» **Extracted data**:
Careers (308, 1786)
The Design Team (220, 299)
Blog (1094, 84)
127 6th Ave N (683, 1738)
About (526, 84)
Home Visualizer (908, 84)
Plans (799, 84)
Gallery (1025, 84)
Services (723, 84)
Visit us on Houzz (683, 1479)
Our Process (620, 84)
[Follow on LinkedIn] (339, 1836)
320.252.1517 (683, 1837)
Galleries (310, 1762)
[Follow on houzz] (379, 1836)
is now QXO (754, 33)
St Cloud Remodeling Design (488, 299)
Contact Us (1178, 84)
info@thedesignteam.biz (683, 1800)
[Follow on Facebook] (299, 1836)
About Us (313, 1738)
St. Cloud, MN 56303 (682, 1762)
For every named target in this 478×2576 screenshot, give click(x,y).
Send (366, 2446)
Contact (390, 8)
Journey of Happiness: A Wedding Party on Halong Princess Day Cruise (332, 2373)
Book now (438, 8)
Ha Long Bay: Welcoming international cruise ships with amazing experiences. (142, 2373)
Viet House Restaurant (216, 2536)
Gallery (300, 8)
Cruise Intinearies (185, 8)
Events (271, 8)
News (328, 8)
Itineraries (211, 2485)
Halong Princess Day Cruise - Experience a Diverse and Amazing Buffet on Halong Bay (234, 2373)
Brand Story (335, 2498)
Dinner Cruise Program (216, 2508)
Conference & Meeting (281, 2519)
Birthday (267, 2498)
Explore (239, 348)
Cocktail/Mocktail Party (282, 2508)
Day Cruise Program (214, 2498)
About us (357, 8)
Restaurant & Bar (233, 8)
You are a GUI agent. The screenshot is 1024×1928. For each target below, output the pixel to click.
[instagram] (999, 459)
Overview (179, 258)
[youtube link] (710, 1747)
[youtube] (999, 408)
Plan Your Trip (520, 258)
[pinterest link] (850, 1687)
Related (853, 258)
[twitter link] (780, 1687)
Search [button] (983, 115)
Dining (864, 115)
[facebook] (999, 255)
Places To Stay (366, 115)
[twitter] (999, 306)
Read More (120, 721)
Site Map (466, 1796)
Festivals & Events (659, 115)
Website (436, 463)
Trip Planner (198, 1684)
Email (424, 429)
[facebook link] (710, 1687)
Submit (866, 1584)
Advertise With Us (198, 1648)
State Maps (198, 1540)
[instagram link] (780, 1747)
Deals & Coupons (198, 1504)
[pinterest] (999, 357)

» **Required action**: Looking at the data above, return every line from the one with "info@thedesignteam.biz (683, 1800)" down to the one with "News (328, 8)", exactly and inclusively.

» **Exercise result**:
info@thedesignteam.biz (683, 1800)
[Follow on Facebook] (299, 1836)
About Us (313, 1738)
St. Cloud, MN 56303 (682, 1762)
For every named target in this 478×2576 screenshot, give click(x,y).
Send (366, 2446)
Contact (390, 8)
Journey of Happiness: A Wedding Party on Halong Princess Day Cruise (332, 2373)
Book now (438, 8)
Ha Long Bay: Welcoming international cruise ships with amazing experiences. (142, 2373)
Viet House Restaurant (216, 2536)
Gallery (300, 8)
Cruise Intinearies (185, 8)
Events (271, 8)
News (328, 8)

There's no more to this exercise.